3 – Adopter une stratégie cohérente
The greatest danger in times of turbulence, is not the turbulence, it’s acting with yesterday’s logic.
Peter Drucker
Nous vivons une crise que peu de dirigeants ont connue sur fond d’inflation, de guerres, de crise énergétique et de réchauffement climatique. Les dirigeants ont pour nécessité d’adopter une stratégie cohérente s’ils veulent voir leur SaaS prospérer. Ça semble d’une logique trop simpliste, et pourtant, peu d’entreprises arrivent à mettre en place une stratégie judicieuse, qui se concentre sur l’essentiel. C’est d’ailleurs l’une de mes tâches récurrentes quand j’accompagne les dirigeants comme Sparring Partner : simplifier.

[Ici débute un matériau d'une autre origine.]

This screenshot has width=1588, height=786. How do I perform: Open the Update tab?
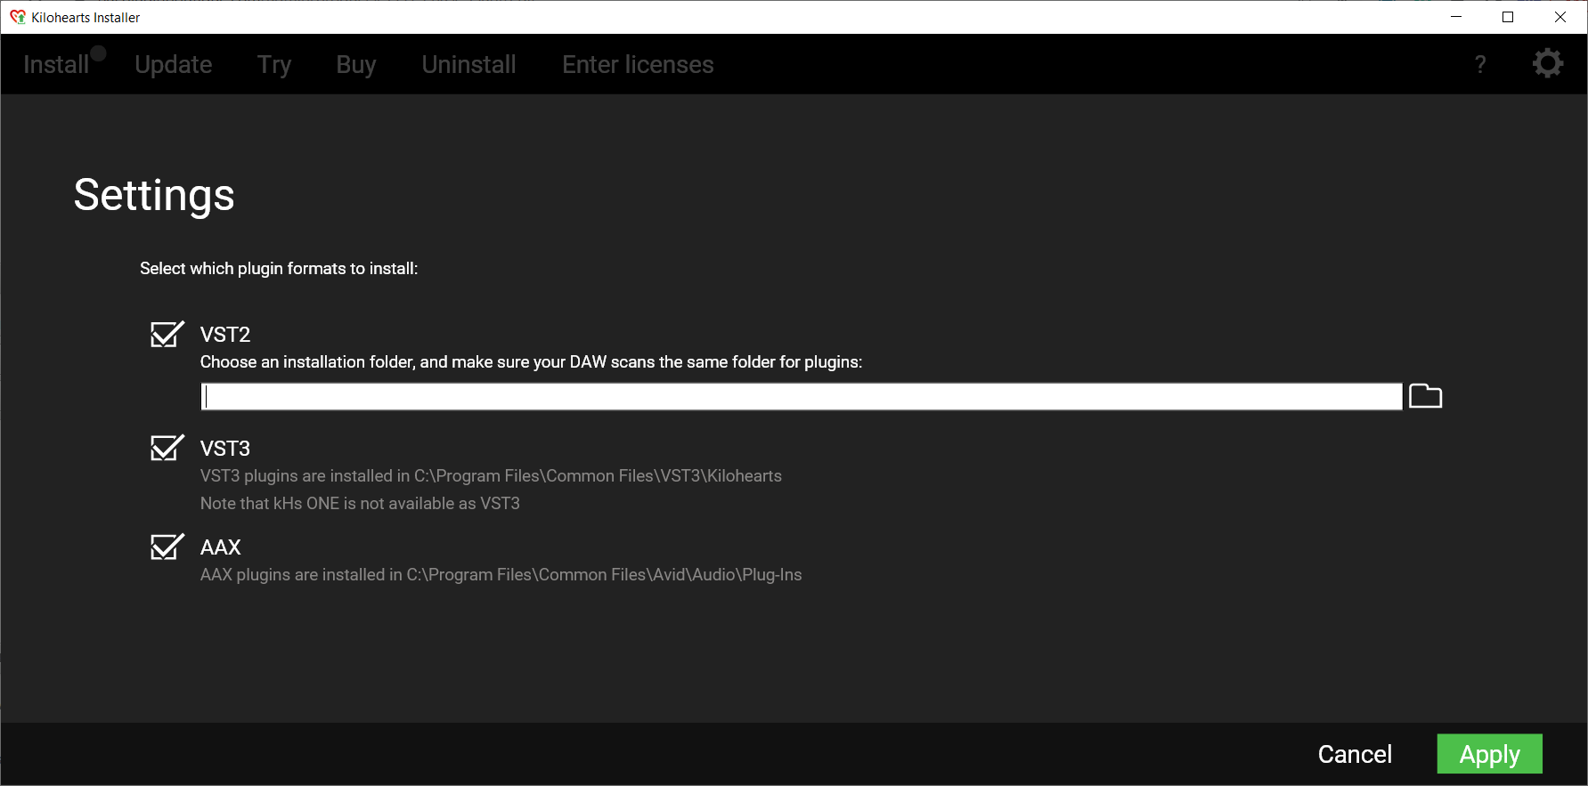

Alors, quelles sont les caractéristiques d’une bonne stratégie ? Elle simplifie la complexité. Elle est simple à comprendre, simple à exécuter. Une vraie stratégie ne cache aucune vérité, ne dissimule aucune menace, ne nie aucune réalité. Elle est tranchée : la stratégie fait des choix éclairés, en assumant leurs conséquences. Elle a un effet de levier sur les forces, au lieu de s’essouffler à corriger les faiblesses (mais elle connaît ses faiblesses puisqu’elle ne cache aucune vérité). Une vraie stratégie fait aussi des paris asymétriques, où le potentiel de réussite dépasse de loin le coût si le pari est gagné.
Enfin, la stratégie est le document qui projette le plus l’avenir, même si on ne peut pas le prédire. Elle doit surtout s’appuyer sur la vision, le changement que l’entreprise cherche à impacter dans le monde.

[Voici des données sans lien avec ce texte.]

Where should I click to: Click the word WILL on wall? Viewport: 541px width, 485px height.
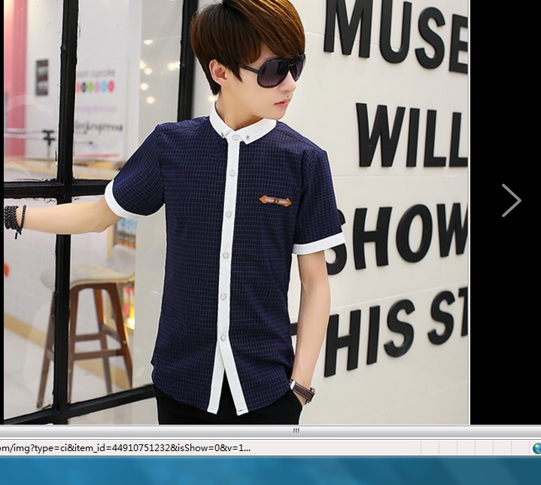pyautogui.click(x=412, y=136)
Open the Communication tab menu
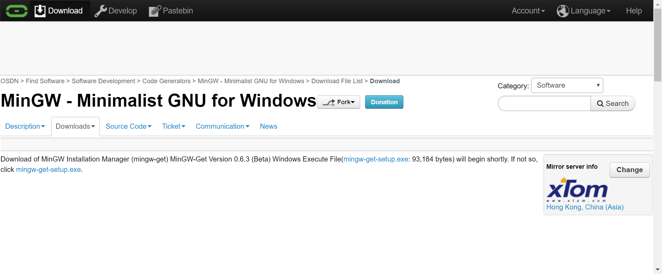Viewport: 662px width, 274px height. click(222, 126)
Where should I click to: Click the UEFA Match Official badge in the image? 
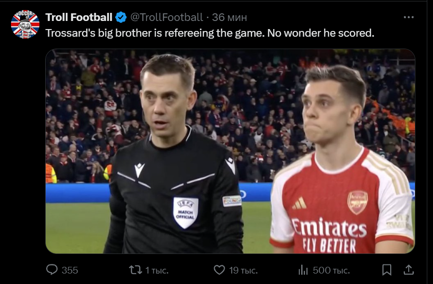tap(186, 212)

Attention à l’effet Einstellung. Ce biais cognitif nous pousse à privilégier une solution maîtrisée et connue, même si elle moins efficace, plutôt que de nous tourner vers des solutions plus pertinentes, simples et appropriées. Vous avez forcément déjà entendu un professionnel vous dire : “On a toujours fait comme ça” alors que vous lui apportez une solution qui lui donne la possibilité de gagner du temps, de l’argent ou de simplifier ces process (ce qui est souvent le cas des SaaS).

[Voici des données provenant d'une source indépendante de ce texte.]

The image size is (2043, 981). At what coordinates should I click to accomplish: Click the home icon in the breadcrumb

Comment combattre ce biais cognitif ? Pensez à Emanuel Lasker, Grand Maître d’échecs : « Quand vous voyez un bon coup – attendez – et cherchez-en un meilleur. » Autrement dit, ne vous contentez pas de la première idée.
La cohérence d’une stratégie naît au croisement de la recherche des défis les plus importants auxquels l’entreprise est confrontée et de l’élaboration d’une stratégie pour les relever. Pour ça, les dirigeants ont besoin d’expérience, de jugement et de perspicacité (et souvent d’un coup de main).
4 – Savoir se pricer
Forcément, impossible d’être rentable si vous n’appliquez pas le bon prix pour vos produits. On ne le répétera jamais assez : le prix fait partie intégrante de vos offres. D’ailleurs, il a été démontré que modifier le prix est deux fois plus efficace qu’améliorer la rétention (dans le même ordre de grandeur), et quatre fois plus qu’améliorer l’acquisition7.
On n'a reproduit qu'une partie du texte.